The Arthur Conan Doyle EncyclopediaThe Arthur Conan Doyle EncyclopediaThe Arthur Conan Doyle Encyclopedia
22 May 1859, Edinburgh M.D., Kt, D.L., LL.D., Sportsman, Writer, Poet, Politician, Justicer, Spiritualist Crowborough, 7 July 1930

The Congo

From The Arthur Conan Doyle Encyclopedia

Jump to: navigation, search

The Congo is a letter written by Arthur Conan Doyle first published in the Tablet on 20 november 1909.


The Congo

Sir, — I observe in your note of November 6 upon the Congo question that you state "the Belgian Parliament took over the responsibility for the government of that vast territory only in August last." May I call your attention to the fact that it was in August twelve-month, and upon a promise that there would be Immediate ameliorations. Fifteen months have elapsed, and the state of the natives, which has been described by two successive foreign ministers as one of virtual slavery, has in no way been amended.

The following extract from the report of an agent just returned from the Congo, should give Catholic readers an insight into the true state of things out there.

"As I was returning to the steamer a voice from the wood called for help, and there appeared a human being covered with great festering wounds. He was filthy and covered with flies, and he crawled rather than walked with the aid of two sticks. I asked him 'What have you done that you should be so shockingly punished?' The man answered that he was the Catechist of the Catholic mission of Trappists at Bamania, and that he had come to proselytise among the people of the factory. For this the white man at Yele had had him flogged with a whip an inch thick and sharp nails stuck in it. I had the accused agent up. He cynically admitted the deed, and indeed seemed proud of it, but added that the man had stolen two bottles of wine, which the latter energetically denied. The agent was quite pleased at his own behaviour, and indeed he had only followed the example which the directors themselves gave in Bussira. A fierce hatred had raged there for months against the Catholic missions. They used to disturb the divine service by hideous clamour, by firing shots, by obscene cries, and by injuring the people of the mission in every way. Two white officials, friends of the directors, were the ringleaders in this."
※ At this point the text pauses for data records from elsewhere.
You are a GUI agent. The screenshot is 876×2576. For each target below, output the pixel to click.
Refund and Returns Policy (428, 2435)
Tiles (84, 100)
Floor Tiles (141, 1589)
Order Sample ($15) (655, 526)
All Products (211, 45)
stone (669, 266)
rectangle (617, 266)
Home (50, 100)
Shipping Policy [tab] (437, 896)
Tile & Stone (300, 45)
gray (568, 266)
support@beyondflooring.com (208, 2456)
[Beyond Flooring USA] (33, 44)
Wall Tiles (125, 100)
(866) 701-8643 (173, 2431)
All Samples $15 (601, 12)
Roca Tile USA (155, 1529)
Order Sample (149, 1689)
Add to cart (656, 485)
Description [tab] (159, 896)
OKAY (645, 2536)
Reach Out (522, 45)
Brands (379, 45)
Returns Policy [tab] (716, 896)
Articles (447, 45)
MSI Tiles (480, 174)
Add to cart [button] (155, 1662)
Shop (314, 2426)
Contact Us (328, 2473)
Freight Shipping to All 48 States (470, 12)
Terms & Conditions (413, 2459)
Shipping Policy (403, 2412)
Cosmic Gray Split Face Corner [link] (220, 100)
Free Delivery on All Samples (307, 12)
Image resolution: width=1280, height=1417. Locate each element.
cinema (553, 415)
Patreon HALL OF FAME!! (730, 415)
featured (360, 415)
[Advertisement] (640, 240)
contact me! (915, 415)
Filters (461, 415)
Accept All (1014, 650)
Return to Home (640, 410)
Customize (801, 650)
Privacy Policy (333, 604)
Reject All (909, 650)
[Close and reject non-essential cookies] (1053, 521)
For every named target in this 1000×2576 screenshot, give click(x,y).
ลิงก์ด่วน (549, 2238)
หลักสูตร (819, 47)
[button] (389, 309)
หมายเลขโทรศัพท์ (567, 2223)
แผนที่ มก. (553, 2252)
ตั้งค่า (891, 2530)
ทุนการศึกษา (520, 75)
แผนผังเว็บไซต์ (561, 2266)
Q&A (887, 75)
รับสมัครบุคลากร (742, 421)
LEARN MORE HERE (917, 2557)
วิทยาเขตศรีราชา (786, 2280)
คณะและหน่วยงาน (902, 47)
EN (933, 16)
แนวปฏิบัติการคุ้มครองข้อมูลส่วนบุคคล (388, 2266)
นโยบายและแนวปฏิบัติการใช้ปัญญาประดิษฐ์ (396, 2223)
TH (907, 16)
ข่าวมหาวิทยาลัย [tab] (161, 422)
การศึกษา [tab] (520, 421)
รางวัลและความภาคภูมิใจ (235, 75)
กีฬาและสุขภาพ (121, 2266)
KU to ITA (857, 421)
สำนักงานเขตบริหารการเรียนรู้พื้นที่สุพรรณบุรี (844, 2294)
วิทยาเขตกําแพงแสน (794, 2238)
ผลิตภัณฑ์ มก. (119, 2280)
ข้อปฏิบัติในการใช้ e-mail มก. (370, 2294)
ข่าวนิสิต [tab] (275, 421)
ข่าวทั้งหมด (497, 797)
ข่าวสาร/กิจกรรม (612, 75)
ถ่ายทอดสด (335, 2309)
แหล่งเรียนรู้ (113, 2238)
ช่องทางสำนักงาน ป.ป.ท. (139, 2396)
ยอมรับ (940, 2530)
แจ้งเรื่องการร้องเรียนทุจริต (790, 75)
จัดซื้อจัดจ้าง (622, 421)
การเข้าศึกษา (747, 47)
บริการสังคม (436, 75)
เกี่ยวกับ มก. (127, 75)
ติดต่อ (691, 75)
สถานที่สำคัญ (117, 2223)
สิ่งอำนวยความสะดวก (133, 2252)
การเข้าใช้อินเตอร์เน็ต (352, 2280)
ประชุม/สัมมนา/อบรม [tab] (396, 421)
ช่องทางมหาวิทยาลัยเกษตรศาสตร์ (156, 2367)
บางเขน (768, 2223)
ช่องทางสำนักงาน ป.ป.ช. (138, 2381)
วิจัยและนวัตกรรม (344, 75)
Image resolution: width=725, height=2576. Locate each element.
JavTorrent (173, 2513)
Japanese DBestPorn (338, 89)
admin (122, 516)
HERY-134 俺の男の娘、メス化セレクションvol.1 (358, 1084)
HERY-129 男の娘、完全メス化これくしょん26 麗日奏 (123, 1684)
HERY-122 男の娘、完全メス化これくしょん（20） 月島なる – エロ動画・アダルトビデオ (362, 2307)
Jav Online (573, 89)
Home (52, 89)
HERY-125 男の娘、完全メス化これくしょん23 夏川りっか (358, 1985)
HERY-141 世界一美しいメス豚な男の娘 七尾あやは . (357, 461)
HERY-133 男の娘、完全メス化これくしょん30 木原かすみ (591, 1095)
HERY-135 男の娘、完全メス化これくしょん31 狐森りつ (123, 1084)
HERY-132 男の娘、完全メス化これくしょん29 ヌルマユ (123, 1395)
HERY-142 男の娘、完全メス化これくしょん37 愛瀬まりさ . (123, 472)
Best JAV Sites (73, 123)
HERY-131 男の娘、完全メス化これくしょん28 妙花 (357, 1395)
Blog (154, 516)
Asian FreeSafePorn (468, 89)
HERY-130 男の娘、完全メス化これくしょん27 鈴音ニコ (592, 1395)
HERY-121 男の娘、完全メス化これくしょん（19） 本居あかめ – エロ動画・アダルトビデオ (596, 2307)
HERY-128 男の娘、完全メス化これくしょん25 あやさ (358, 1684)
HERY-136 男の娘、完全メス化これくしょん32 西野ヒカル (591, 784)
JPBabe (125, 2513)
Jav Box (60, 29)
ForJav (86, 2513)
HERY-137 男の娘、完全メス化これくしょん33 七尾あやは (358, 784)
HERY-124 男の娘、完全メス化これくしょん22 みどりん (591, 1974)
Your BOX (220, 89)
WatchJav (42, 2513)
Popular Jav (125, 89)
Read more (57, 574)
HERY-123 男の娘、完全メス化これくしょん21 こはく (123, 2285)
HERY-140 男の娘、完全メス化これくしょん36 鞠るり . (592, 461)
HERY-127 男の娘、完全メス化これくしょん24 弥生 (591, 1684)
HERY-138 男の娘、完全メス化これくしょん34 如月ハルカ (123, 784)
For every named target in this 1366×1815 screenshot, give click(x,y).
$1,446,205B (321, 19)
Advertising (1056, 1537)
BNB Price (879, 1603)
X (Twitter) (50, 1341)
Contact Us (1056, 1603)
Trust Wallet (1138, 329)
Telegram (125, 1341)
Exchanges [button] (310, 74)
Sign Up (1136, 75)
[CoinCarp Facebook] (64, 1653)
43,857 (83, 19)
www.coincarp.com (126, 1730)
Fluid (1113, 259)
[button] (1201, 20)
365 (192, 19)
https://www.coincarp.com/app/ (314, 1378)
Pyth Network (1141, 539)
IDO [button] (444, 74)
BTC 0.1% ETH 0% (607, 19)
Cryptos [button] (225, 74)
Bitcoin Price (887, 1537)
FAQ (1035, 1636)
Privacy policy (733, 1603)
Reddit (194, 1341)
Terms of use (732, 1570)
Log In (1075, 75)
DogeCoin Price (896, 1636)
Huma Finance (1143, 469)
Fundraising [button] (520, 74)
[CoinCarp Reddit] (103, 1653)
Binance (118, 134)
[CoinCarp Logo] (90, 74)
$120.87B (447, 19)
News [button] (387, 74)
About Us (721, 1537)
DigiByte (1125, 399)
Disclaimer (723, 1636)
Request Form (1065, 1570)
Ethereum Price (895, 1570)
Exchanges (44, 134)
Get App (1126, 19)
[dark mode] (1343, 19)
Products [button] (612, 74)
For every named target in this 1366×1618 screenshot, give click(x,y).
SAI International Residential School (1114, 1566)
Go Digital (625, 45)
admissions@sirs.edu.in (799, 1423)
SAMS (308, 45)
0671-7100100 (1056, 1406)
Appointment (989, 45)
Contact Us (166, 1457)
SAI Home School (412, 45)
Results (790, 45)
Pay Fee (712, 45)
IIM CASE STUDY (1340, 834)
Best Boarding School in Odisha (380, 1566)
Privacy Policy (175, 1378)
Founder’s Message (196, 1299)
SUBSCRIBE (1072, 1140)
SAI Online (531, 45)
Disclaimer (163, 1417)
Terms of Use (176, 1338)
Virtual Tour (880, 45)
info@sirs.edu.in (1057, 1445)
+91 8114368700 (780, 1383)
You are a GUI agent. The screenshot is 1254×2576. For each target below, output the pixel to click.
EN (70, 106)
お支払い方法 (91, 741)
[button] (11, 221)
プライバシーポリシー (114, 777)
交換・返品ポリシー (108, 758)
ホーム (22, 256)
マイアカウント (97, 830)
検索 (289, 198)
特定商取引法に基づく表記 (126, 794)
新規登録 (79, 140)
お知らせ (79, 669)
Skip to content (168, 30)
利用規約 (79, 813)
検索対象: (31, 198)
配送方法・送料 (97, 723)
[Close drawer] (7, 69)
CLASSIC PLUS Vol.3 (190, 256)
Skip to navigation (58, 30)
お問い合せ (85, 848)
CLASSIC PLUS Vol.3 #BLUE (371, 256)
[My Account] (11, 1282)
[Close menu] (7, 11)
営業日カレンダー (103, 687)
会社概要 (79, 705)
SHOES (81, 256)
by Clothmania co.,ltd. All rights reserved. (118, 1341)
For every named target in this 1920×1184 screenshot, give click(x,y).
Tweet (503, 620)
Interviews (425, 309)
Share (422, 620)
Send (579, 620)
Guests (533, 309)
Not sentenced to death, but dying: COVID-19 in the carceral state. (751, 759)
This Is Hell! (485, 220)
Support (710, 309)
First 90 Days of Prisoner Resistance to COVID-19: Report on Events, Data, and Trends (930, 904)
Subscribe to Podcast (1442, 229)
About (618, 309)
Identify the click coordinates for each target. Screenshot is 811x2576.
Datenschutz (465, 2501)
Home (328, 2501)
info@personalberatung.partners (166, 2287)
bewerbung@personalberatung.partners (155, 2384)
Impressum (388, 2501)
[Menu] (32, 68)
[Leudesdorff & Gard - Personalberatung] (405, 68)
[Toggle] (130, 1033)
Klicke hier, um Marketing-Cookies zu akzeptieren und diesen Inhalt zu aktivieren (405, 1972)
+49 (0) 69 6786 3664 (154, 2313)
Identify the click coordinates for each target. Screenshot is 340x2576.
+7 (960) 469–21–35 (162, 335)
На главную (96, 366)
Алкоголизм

The original with all the names is in my possession, and open to your inspection should you desire it.

And this is the system, or at least some of the smaller fruits of it, which has for so many years been condoned, and defended against the would-be reformers, by the spokesmen of the Catholic Church.

Yours faithfully,

ARTHUR CONAN DOYLE
Windlesham, Crowborough, Sussex, November 12.